I have been having lots of conversations with my friends about what we do, how we prepare, what we take etc. There are all the practical details- how much kit, what to leave out etc.
Then there have been discussions about what makes this a retreat, rather than a group of daft folk who like to get down with wilderness (which is worth doing in its own right after all.) Our trips evolved from friends being fools to friends trying to be more deliberate in our engagement with the God of wild places. These days we have simplified what we do considerably- we divide time into silent and communal, and gather round a fire in the evening using simple rituals to reflect on the day. This time we intend to use one of the chapel buildings to follow a days monastic pattern.
Finally I have had lots of discussions about how we best use our time, and what to bring that might help. I usually suggest that less is more- the fewer things we have between us and the nakedness of a wilderness experience the better. All sorts of things that in their own right can be good- books, cameras, art stuff etc, can become like static clutter: flotsam that chokes the pristine shore line.
What I always find most powerful is the combination of immersion in beauty alone, and then sharing this with times of companionship, laughter- making our individual experience communal.

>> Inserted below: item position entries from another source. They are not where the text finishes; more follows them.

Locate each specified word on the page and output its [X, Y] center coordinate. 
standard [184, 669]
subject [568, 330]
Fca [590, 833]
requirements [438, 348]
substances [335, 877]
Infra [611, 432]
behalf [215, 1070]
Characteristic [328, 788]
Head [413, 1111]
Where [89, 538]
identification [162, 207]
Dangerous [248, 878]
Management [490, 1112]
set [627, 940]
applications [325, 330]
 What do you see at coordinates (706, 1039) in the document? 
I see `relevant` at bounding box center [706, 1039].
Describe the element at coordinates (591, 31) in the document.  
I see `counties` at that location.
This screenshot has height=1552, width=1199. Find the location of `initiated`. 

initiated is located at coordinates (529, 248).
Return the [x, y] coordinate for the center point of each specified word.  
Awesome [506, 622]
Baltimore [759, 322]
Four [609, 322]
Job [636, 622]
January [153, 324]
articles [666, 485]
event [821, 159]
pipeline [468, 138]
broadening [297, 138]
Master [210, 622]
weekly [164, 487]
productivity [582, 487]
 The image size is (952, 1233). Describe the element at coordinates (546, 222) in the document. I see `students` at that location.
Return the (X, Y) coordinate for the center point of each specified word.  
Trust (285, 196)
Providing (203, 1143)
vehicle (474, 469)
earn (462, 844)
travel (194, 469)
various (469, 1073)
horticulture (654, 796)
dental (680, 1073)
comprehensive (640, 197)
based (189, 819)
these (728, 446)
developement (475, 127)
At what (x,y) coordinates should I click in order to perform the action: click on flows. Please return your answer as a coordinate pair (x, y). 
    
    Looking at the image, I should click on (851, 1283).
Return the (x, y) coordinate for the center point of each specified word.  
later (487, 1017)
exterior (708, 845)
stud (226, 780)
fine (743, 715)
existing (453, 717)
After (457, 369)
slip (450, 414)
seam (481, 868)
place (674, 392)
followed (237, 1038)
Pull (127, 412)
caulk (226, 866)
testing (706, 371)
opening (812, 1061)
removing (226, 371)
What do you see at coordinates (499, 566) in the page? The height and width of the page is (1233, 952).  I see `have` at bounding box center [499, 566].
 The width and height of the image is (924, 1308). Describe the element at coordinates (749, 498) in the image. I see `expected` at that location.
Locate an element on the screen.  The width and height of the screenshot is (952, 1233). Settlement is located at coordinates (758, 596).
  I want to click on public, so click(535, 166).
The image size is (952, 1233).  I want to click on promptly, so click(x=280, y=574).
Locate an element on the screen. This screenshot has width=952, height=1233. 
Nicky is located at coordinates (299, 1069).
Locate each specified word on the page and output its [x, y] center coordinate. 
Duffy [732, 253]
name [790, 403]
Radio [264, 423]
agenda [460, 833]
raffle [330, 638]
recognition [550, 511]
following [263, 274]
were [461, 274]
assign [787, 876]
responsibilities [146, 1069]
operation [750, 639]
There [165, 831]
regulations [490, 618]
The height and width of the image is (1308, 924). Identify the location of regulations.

One discussion with Sam surrounded what to take to write on. I have always taken notebooks and pens, but despite my conviction that (for me at least) writing is a primary spiritual discipline and practice, I usually write very little- in fact, when I try, what I write tends to feel forced and false- like I am doing it more for someone else rather than for me (or God.) I have felt a little guilty about this in the past- almost as if I am not doing it right- that I am playing at something.
I was reminded about this when listening to one of my favourite poets speak. Norman MacCaig’s work is saturated with wild Scotland- in particular the area called Assynt. He spent each summer there walking fishing, meeting friends and sharing a dram or two. What he did not do over these summers was to write- this belonged to the darker times- when the wilderness came back to him- sometimes all in a rush- his famous ‘two fag’ poems. MacCaig had no religion- he was a avowed athiest – but his words have a life in them that I love.
Here he is speaking, and I find myself startlingly in agreement with much of what he says about the creative process- my love of free verse, and music, and my love/hate with imagery, which I feel like an addiction. I do not smoke, but my poems also usually drop out in no time at all, as if from nowhere. Or perhaps from seeds sown in the wilderness.
But I am getting technical again- there is time for all this writing later.